(Supplied data begins)
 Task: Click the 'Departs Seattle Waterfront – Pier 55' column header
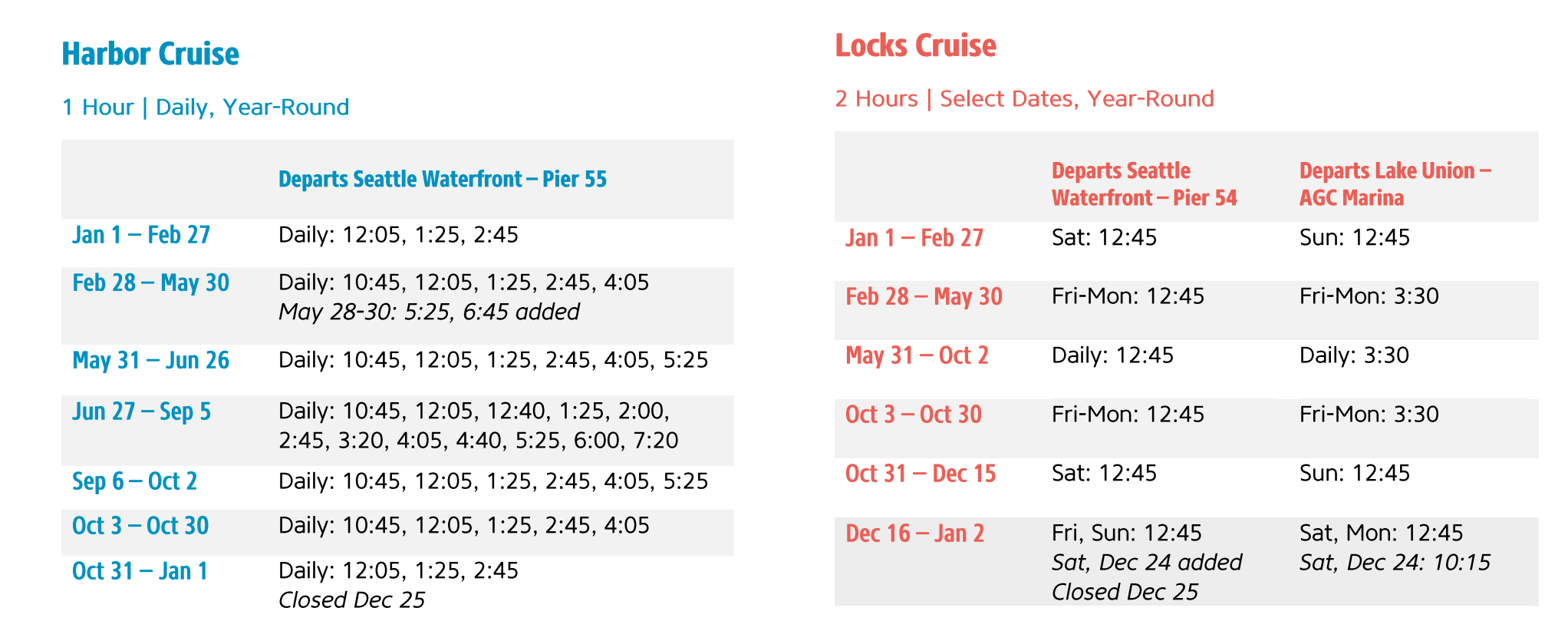point(442,180)
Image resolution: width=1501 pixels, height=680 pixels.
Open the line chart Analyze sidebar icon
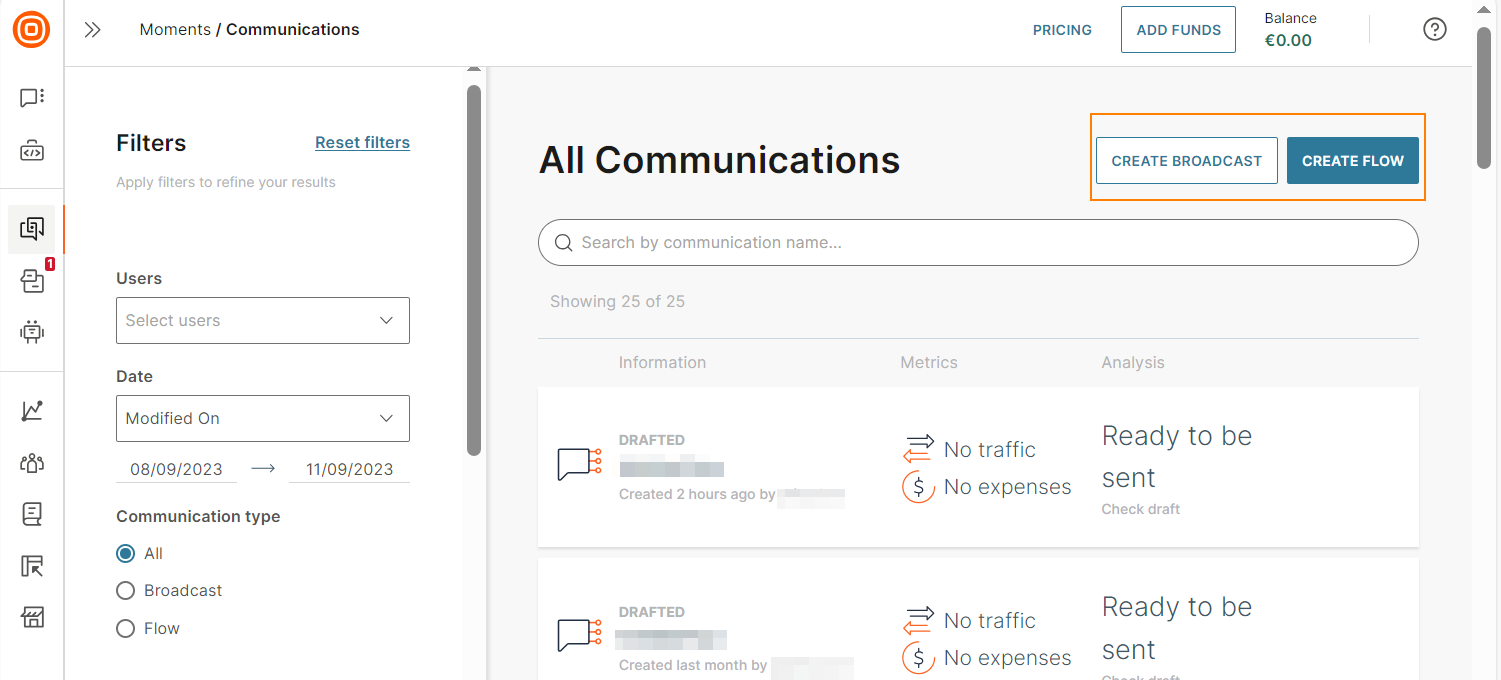[x=32, y=410]
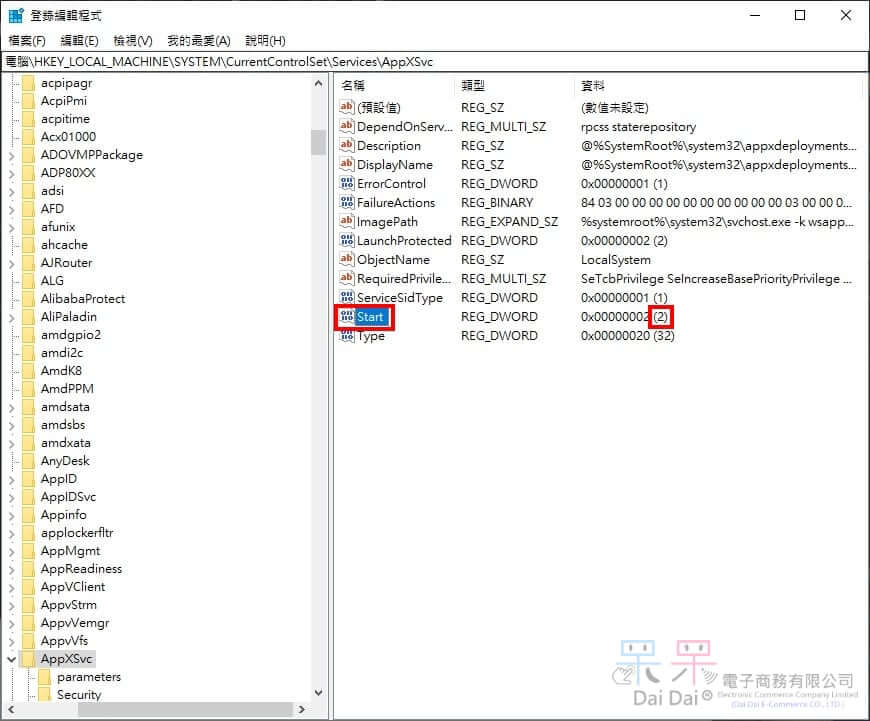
(Supplied data ends)
Exercise instructions: The data is to be printed again exactly, but without its pictures.

Reply to the exercise:
 Task: Click the 'Departs Seattle Waterfront – Pier 55' column header
point(442,180)
Image resolution: width=1501 pixels, height=680 pixels.
Open the line chart Analyze sidebar icon
[x=32, y=410]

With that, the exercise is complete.